How to Wire the Wayback CDX Server Into Your Own Tooling
This is a complete, end‑to‑end walkthrough. You will learn how to query the CDX API, ingest and model the index, build higher‑level modules (Site Autopsy, Shadow Domain Mapper, Content Lineage), and let your systems reason over the ledger the archive has already collected.
What “Wiring CDX Into Your Tooling” Actually Means
“Wiring CDX” means turning the Wayback Machine’s index into a first‑class data source in your own systems.
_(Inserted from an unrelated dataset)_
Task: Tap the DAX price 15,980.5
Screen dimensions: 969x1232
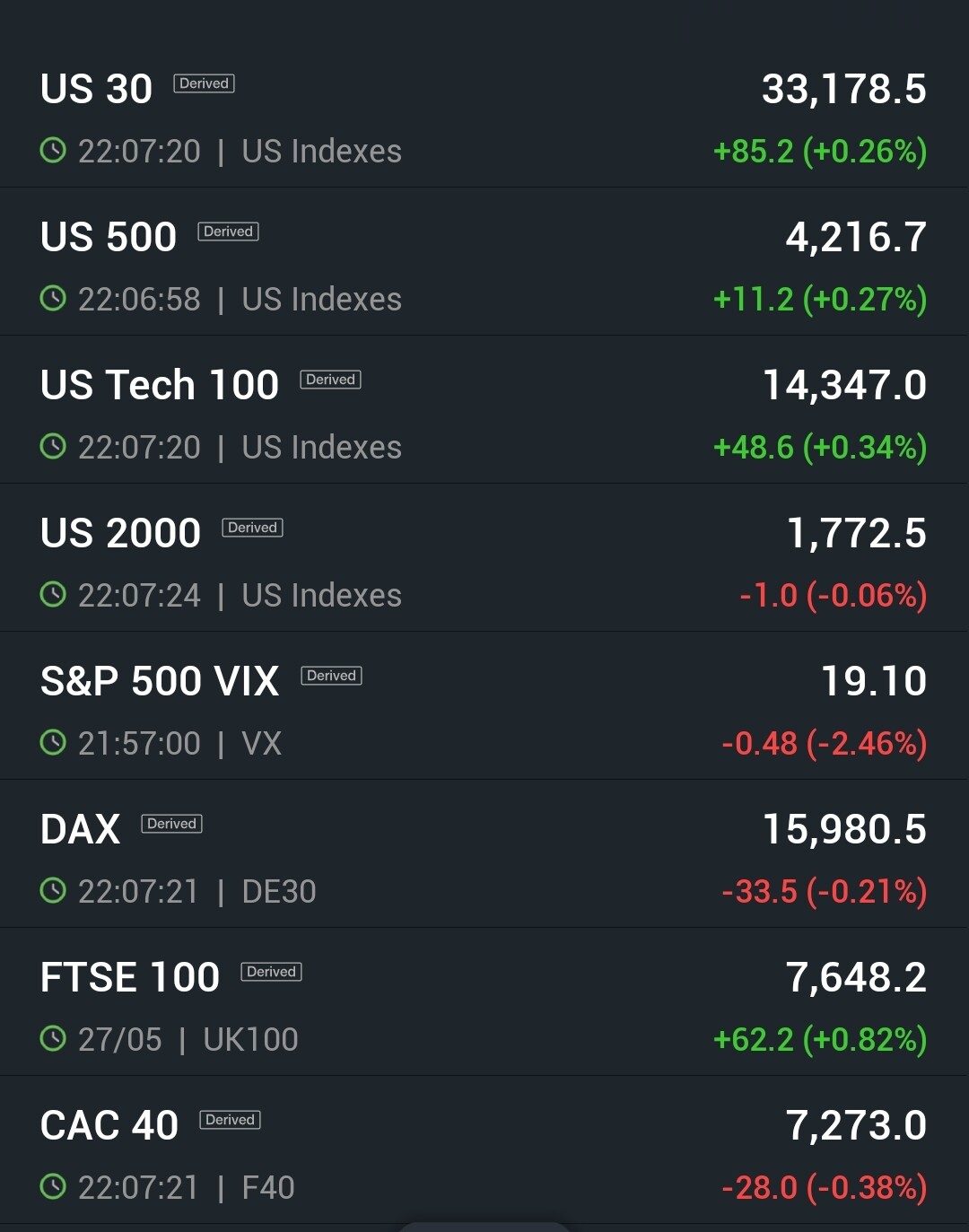Action: tap(844, 829)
Instead of manually using the Wayback UI, your stack will:
- Query the CDX API over HTTP
- Receive CDX lines or JSON describing historical captures
- Normalize and store those records in your own database
- Build reusable modules on top of that data
- Expose those modules via services, dashboards, or analysis pipelines
The core CDX endpoint used by the public Wayback Machine looks like:
https://web.archive.org/cdx/search/cdx?url=<target>&[params...]
The CDX Server specification (captured in the archived docs) describes parameters such as: url, matchType, output, fl (field list), filter, collapse, and pagination mechanisms like resumption keys in some implementations.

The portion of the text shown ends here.